[Recorded data]
▼

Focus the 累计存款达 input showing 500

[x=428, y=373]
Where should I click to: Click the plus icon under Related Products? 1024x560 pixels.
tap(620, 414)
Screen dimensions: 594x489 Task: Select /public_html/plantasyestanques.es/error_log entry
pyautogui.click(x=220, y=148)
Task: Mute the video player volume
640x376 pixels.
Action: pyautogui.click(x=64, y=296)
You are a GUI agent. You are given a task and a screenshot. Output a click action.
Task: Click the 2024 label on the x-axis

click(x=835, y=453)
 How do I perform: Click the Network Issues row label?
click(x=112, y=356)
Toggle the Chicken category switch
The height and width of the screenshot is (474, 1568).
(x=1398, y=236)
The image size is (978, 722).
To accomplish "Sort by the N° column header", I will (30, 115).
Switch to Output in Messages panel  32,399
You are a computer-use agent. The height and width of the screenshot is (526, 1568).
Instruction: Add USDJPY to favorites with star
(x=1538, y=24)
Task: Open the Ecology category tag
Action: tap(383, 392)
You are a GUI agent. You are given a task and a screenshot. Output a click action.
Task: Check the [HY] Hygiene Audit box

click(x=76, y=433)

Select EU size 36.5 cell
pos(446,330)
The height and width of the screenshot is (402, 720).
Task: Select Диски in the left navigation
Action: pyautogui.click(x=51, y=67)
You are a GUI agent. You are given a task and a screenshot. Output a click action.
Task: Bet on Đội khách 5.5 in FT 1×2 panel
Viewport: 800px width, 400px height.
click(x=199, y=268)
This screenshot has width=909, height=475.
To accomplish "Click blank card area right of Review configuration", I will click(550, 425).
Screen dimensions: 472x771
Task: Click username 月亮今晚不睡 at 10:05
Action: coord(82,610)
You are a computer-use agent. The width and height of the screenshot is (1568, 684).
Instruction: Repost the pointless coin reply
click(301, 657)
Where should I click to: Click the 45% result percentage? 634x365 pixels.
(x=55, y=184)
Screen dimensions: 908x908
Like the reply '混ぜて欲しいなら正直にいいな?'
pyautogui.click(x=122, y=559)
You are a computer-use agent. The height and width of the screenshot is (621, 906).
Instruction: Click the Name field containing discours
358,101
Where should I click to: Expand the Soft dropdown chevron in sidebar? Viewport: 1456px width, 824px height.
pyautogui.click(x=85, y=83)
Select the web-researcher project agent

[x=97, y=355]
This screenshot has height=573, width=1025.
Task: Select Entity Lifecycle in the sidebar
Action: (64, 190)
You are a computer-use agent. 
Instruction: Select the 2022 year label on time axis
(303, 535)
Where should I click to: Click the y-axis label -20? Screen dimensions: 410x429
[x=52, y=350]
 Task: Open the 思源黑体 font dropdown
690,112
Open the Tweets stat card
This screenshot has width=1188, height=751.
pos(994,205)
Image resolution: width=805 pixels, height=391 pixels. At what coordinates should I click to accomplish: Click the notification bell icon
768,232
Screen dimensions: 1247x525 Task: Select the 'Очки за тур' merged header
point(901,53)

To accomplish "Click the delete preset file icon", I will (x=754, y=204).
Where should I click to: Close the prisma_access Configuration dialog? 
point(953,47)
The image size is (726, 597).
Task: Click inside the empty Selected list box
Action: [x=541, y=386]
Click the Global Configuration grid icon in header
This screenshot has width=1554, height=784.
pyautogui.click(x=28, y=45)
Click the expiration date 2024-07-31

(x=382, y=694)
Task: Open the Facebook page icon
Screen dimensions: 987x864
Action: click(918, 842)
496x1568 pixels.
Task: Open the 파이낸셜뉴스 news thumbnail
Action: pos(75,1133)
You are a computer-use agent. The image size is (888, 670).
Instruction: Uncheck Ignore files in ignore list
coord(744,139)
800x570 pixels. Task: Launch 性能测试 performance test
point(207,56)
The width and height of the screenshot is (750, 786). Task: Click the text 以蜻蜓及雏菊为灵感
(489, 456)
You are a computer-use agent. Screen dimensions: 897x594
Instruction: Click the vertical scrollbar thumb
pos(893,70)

▲

## Goal of the exercise
Reproduce the data, keeping every line exactly the same.

## Answer for the task
Focus the 累计存款达 input showing 500

[x=428, y=373]
Where should I click to: Click the plus icon under Related Products? 1024x560 pixels.
tap(620, 414)
Screen dimensions: 594x489 Task: Select /public_html/plantasyestanques.es/error_log entry
pyautogui.click(x=220, y=148)
Task: Mute the video player volume
640x376 pixels.
Action: pyautogui.click(x=64, y=296)
You are a GUI agent. You are given a task and a screenshot. Output a click action.
Task: Click the 2024 label on the x-axis

click(x=835, y=453)
 How do I perform: Click the Network Issues row label?
click(x=112, y=356)
Toggle the Chicken category switch
The height and width of the screenshot is (474, 1568).
(x=1398, y=236)
The image size is (978, 722).
To accomplish "Sort by the N° column header", I will (30, 115).
Switch to Output in Messages panel  32,399
You are a computer-use agent. The height and width of the screenshot is (526, 1568).
Instruction: Add USDJPY to favorites with star
(x=1538, y=24)
Task: Open the Ecology category tag
Action: tap(383, 392)
You are a GUI agent. You are given a task and a screenshot. Output a click action.
Task: Check the [HY] Hygiene Audit box

click(x=76, y=433)

Select EU size 36.5 cell
pos(446,330)
The height and width of the screenshot is (402, 720).
Task: Select Диски in the left navigation
Action: pyautogui.click(x=51, y=67)
You are a GUI agent. You are given a task and a screenshot. Output a click action.
Task: Bet on Đội khách 5.5 in FT 1×2 panel
Viewport: 800px width, 400px height.
click(x=199, y=268)
This screenshot has width=909, height=475.
To accomplish "Click blank card area right of Review configuration", I will click(550, 425).
Screen dimensions: 472x771
Task: Click username 月亮今晚不睡 at 10:05
Action: coord(82,610)
You are a computer-use agent. The width and height of the screenshot is (1568, 684).
Instruction: Repost the pointless coin reply
click(301, 657)
Where should I click to: Click the 45% result percentage? 634x365 pixels.
(x=55, y=184)
Screen dimensions: 908x908
Like the reply '混ぜて欲しいなら正直にいいな?'
pyautogui.click(x=122, y=559)
You are a computer-use agent. The height and width of the screenshot is (621, 906).
Instruction: Click the Name field containing discours
358,101
Where should I click to: Expand the Soft dropdown chevron in sidebar? Viewport: 1456px width, 824px height.
pyautogui.click(x=85, y=83)
Select the web-researcher project agent

[x=97, y=355]
This screenshot has height=573, width=1025.
Task: Select Entity Lifecycle in the sidebar
Action: (64, 190)
You are a computer-use agent. 
Instruction: Select the 2022 year label on time axis
(303, 535)
Where should I click to: Click the y-axis label -20? Screen dimensions: 410x429
[x=52, y=350]
 Task: Open the 思源黑体 font dropdown
690,112
Open the Tweets stat card
This screenshot has width=1188, height=751.
pos(994,205)
Image resolution: width=805 pixels, height=391 pixels. At what coordinates should I click to accomplish: Click the notification bell icon
768,232
Screen dimensions: 1247x525 Task: Select the 'Очки за тур' merged header
point(901,53)

To accomplish "Click the delete preset file icon", I will (x=754, y=204).
Where should I click to: Close the prisma_access Configuration dialog? 
point(953,47)
The image size is (726, 597).
Task: Click inside the empty Selected list box
Action: [x=541, y=386]
Click the Global Configuration grid icon in header
This screenshot has width=1554, height=784.
pyautogui.click(x=28, y=45)
Click the expiration date 2024-07-31

(x=382, y=694)
Task: Open the Facebook page icon
Screen dimensions: 987x864
Action: click(918, 842)
496x1568 pixels.
Task: Open the 파이낸셜뉴스 news thumbnail
Action: pos(75,1133)
You are a computer-use agent. The image size is (888, 670).
Instruction: Uncheck Ignore files in ignore list
coord(744,139)
800x570 pixels. Task: Launch 性能测试 performance test
point(207,56)
The width and height of the screenshot is (750, 786). Task: Click the text 以蜻蜓及雏菊为灵感
(489, 456)
You are a computer-use agent. Screen dimensions: 897x594
Instruction: Click the vertical scrollbar thumb
pos(893,70)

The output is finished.